Why is it, I have asked myself, that the American relief efforts in Haiti appear to be dominated or headlined by American troops? Why is it that the military seems, as it has so often in the past, to be the face of the United States in such endeavors? A few days after the earthquake, American troops were described as having “secured Haiti” – secured from what, one should also ask, if not from its own supposedly errant citizens; and, a week into the relief efforts, the New York Times on its front page stated, one suspects rather proudly, “U.S. Troops Patrolling Haiti, Filling Void Left by Quake” (20 January 2010). The Washington Post, on January 22, was similarly to headline the role of the military: “U.S. troops to help oversee Haiti ports, roads in earthquake relief.” The answer, many will aver, is self-evident: when a catastrophe of this magnitude takes place, only the United States armed forces have the infrastructure, manpower, authority, and organizational experience that can meet the requirements of the situation. Moreover, the United States has long been accustomed, as is well known, to thinking of Haiti, indeed all of central America, as its own backyard: and in its backyard the dispatch of American troops is certainly the default reaction.
But, so long as such reasoning exists, the likelihood that the United States, whether acting in concert with the so-called ‘international community’ or independently, will ever put into place an organization drawn from civil society that can perform relief functions on a gigantic scale is negligible. Whatever the mechanisms already in place at the United Nations, and associated relief agencies – Medicin sans Frontiers [MSF], the Red Cross, and many others (such as, for the Haiti Earthquake, “Partners in Health”) – for what is these days termed ‘disaster relief’, it is transparent that the existing infrastructure is woefully inadequate. “The number of weather-related disasters”, an Oxfam 2007 report states, “has quadrupled over the past twenty years and the world should do more to prepare for them.” Does this situation furnish the US military with a continuing mandate to make its presence felt in the Western hemisphere and across the world?

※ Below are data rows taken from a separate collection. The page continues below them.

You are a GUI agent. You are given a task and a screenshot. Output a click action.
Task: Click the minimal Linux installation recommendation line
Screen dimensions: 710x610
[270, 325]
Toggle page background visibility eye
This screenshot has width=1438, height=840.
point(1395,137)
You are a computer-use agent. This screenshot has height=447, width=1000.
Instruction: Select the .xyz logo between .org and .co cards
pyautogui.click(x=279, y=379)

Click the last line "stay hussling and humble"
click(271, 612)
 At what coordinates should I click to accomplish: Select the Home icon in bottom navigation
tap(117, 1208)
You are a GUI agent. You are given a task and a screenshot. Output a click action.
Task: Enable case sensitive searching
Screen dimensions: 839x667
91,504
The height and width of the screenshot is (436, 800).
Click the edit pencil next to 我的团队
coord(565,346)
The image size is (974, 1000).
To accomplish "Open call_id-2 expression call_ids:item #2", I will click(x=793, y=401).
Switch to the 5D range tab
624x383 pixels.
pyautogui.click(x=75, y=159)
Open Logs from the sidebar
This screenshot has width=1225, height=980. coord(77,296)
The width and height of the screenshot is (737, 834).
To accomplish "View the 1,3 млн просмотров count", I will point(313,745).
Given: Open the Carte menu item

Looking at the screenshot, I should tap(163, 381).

The deployment of American troops on such occasions should be recognized for what it is, namely an aspect of the militarism that is so deeply entrenched into the very fabric of American society. Though the separation of the civilian and military spheres of life is one of the most fundamental and enduring principles of a democratic polity, its subversion is an aspect of everyday existence in the US, from the largely unquestioning ease with which the military conducts recruitment campaigns on college campuses to the ubiquitousness of ‘support our troops’ stickers and yellow ribbons across the front yards of American homes. The anomalousness of American democracy, relentlessly paraded as a model to the world while grounded firmly in principles of militarism – a militarism that extends well beyond the distressingly abundant occasions for which the US has found cause to deploy the military for wars fought in the national interest and to secure America from its sworn enemies – has never adequately been confronted, either in public discourse or scholarship.
Haiti has long had an acquaintance with the presence of American troops on its soil. In early 1915, the country came under American occupation. If the Civil War, fought not only to preserve the Union but also to give some teeth to the Emancipation Proclamation, would compel Lincoln in 1862 to grant diplomatic recognition to Haiti almost 60 years after the slaves rebelled and proclaimed a free republic, it is not accidental that another war should have furnished the pretext for American intervention. Fear of German infiltration of the Caribbean was enough cause to send marines to Haiti. The historian Foster Rhea Dulles is candid in his appraisal that the US set up “virtual protectorates” in Haiti, the Dominican Republic, and Nicaragua in an endeavor to transform the entire Caribbean into an “American lake from which all trespassers were rigidly barred.” Then, as now, as US troops entered Haiti, to enforce an occupation that would last nearly 20 years, the New York Times would stand forth to celebrate the heroic achievements of the military: “It was almost hopeless to expect an orderly government to be established without [military intervention] on the part of the United States.”
The need to project the Marines and the US military more generally as an indispensable force for good can never diminish as long as the military remains the backbone of American foreign policy and the desire to remain the world’s dominant power is undiminished. In recent years, as the US fights two wars, both of which have discredited the US and neither of which can be defended as having advanced global stability and peace, the US will strive to put a good face on its military and its humanitarian missions. The New York Times, among other American newspapers, is already circulating reports of the ‘warm reception’ being given to the Marines as they continue with their relief efforts among the earthquake’s victims. To be sure, there is also the recognition that some Haitians at least might be wary about the presence of American troops on Haiti’s soil. The present mission to Haiti might not have the overtones of the ‘liberation’ missions to Iraq and Afghanistan, but humanitarian missions have all too often been the guise under which violations of the sovereignty of other nations have taken place.